** Opening DATA FOR THIS TASK block **

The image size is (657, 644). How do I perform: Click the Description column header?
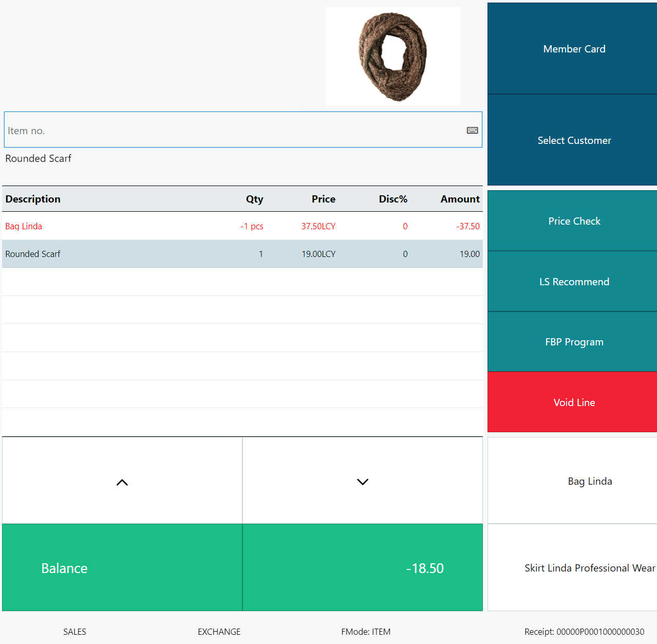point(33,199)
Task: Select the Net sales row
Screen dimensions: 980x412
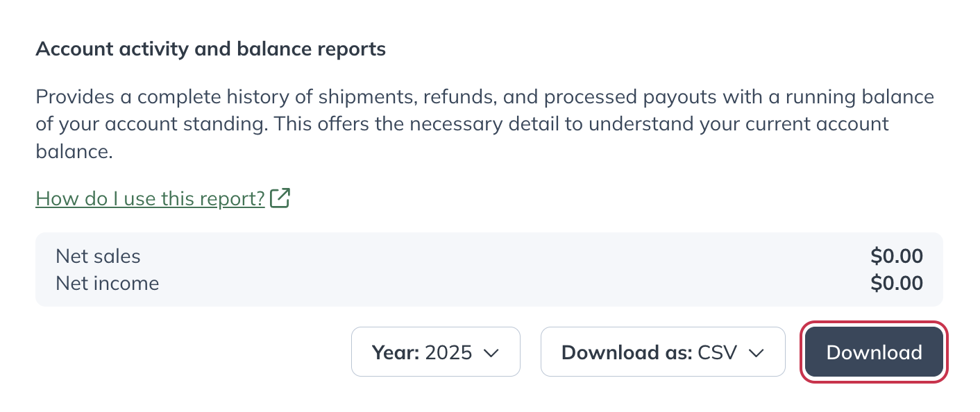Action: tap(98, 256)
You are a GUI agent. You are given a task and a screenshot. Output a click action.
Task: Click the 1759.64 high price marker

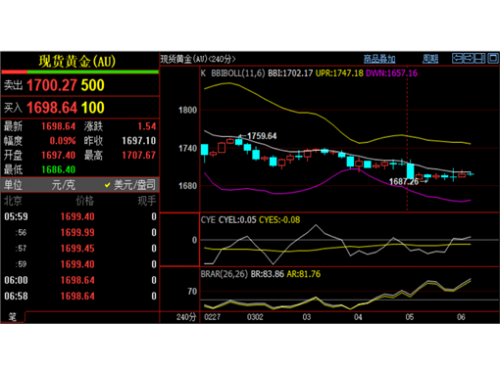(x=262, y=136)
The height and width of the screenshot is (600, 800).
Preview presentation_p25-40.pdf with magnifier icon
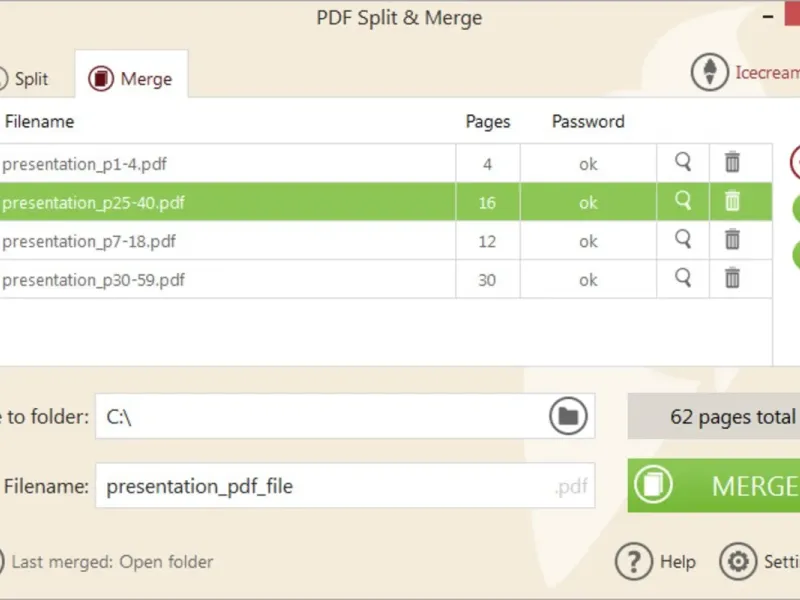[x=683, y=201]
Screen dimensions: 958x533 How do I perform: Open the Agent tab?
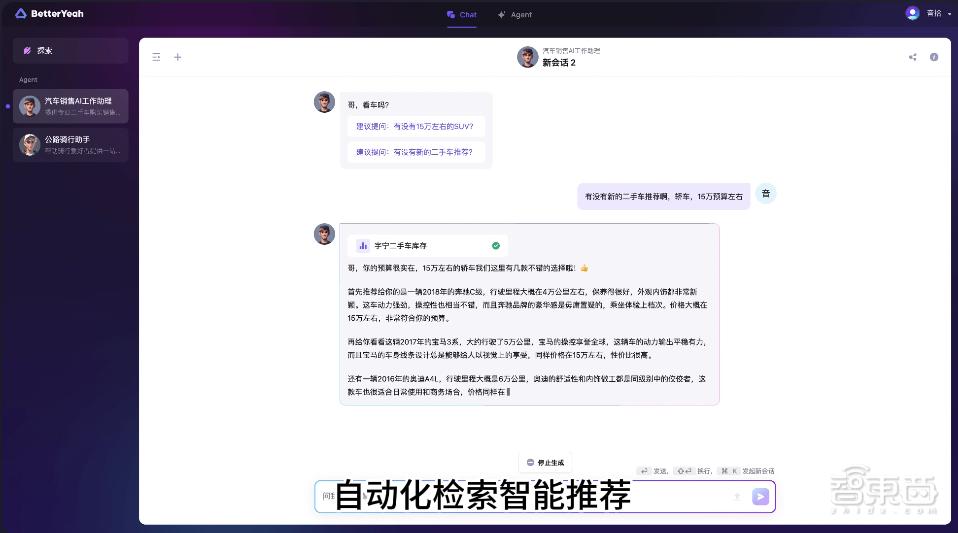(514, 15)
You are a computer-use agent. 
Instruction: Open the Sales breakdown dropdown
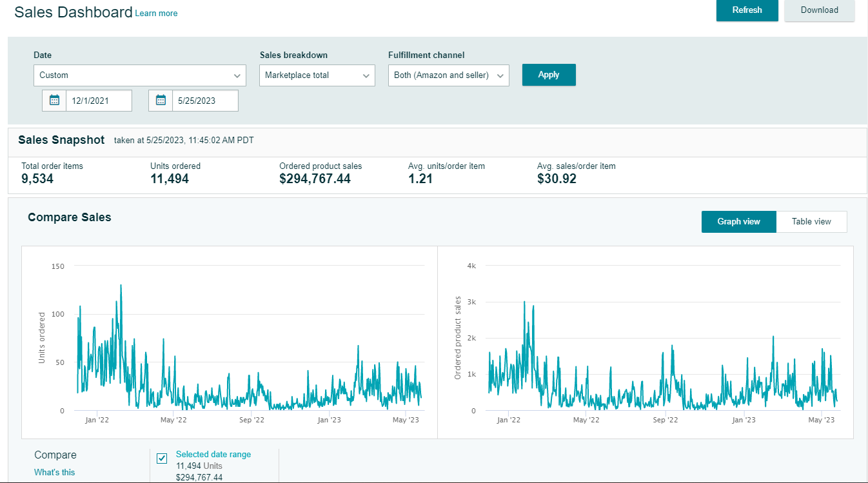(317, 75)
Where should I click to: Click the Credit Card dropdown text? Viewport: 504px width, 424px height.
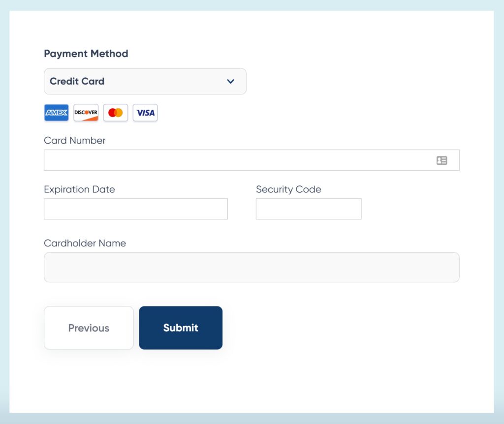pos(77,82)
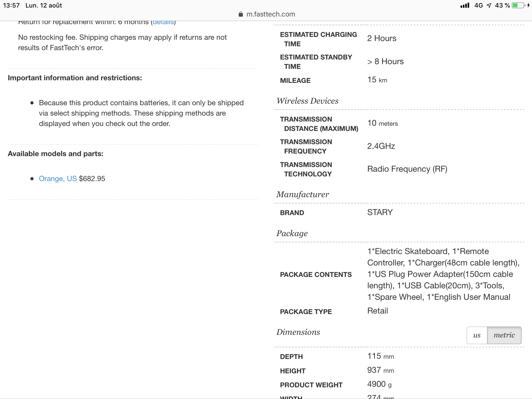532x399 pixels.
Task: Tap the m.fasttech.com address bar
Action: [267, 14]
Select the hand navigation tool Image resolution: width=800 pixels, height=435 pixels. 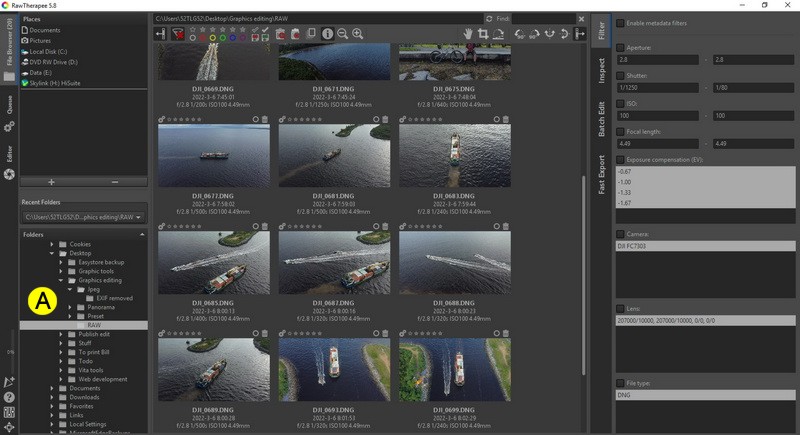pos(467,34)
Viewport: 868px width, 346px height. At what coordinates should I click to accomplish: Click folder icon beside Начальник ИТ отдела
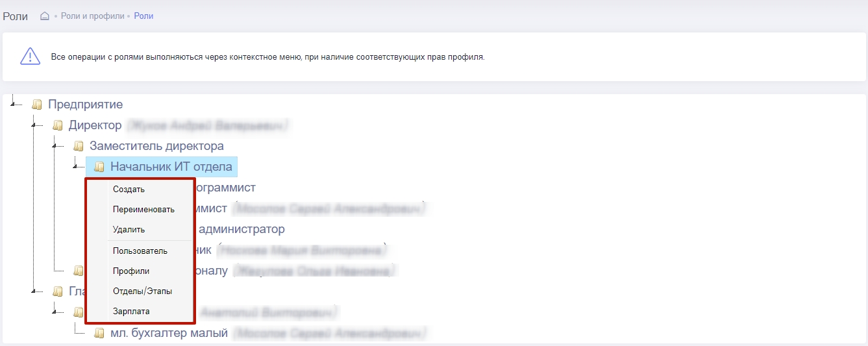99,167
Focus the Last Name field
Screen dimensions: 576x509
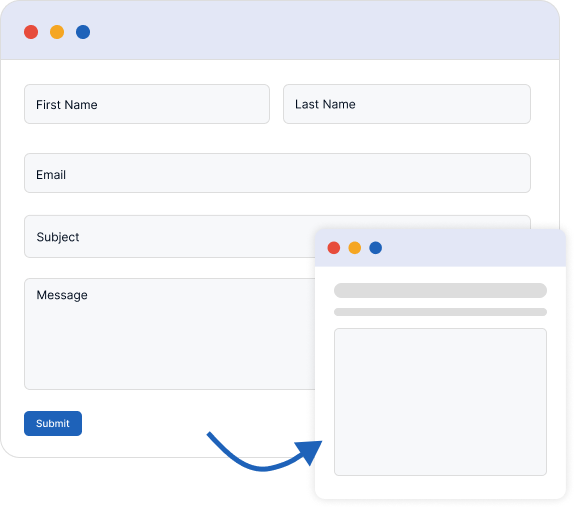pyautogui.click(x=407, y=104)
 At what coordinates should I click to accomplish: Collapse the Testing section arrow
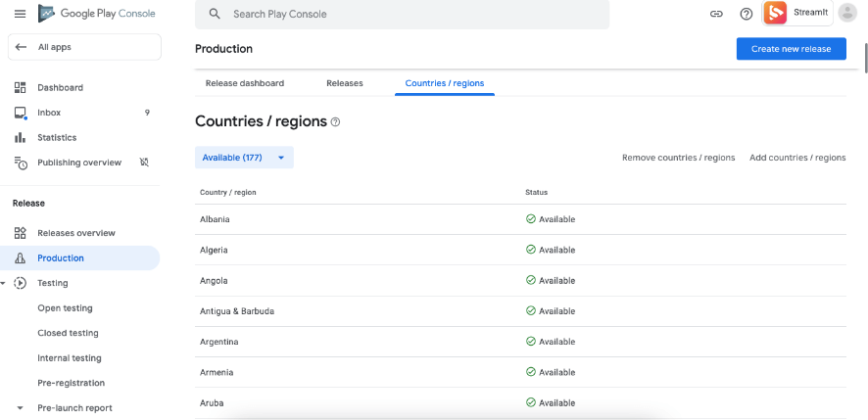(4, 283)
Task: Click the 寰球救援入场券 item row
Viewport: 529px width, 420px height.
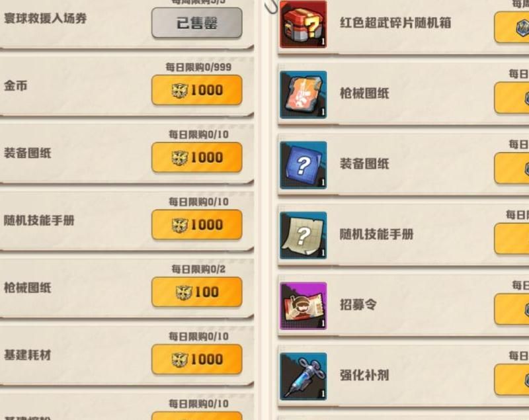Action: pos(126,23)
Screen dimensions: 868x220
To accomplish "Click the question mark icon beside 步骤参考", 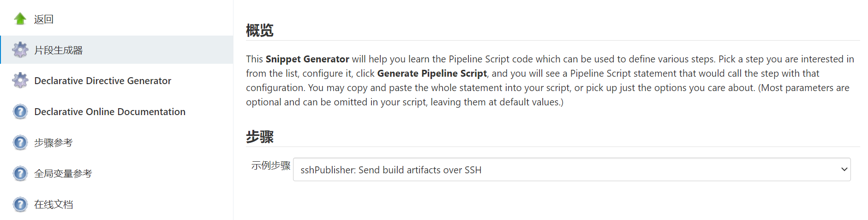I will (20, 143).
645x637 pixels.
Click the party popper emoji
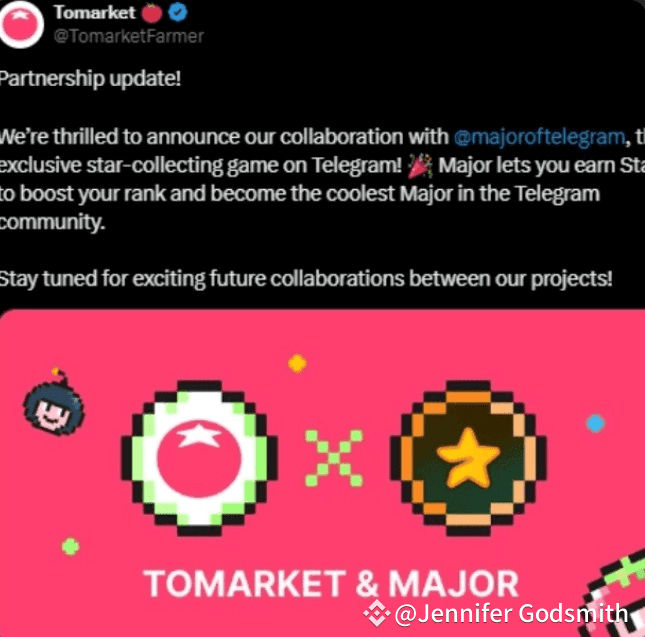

** Closing DATA FOR THIS TASK block **

AIM OF THE EXERCISE — Say how many lines of the data above have the string "screenshot" in them, and write nothing besides that number.

TASK SOLUTION — 2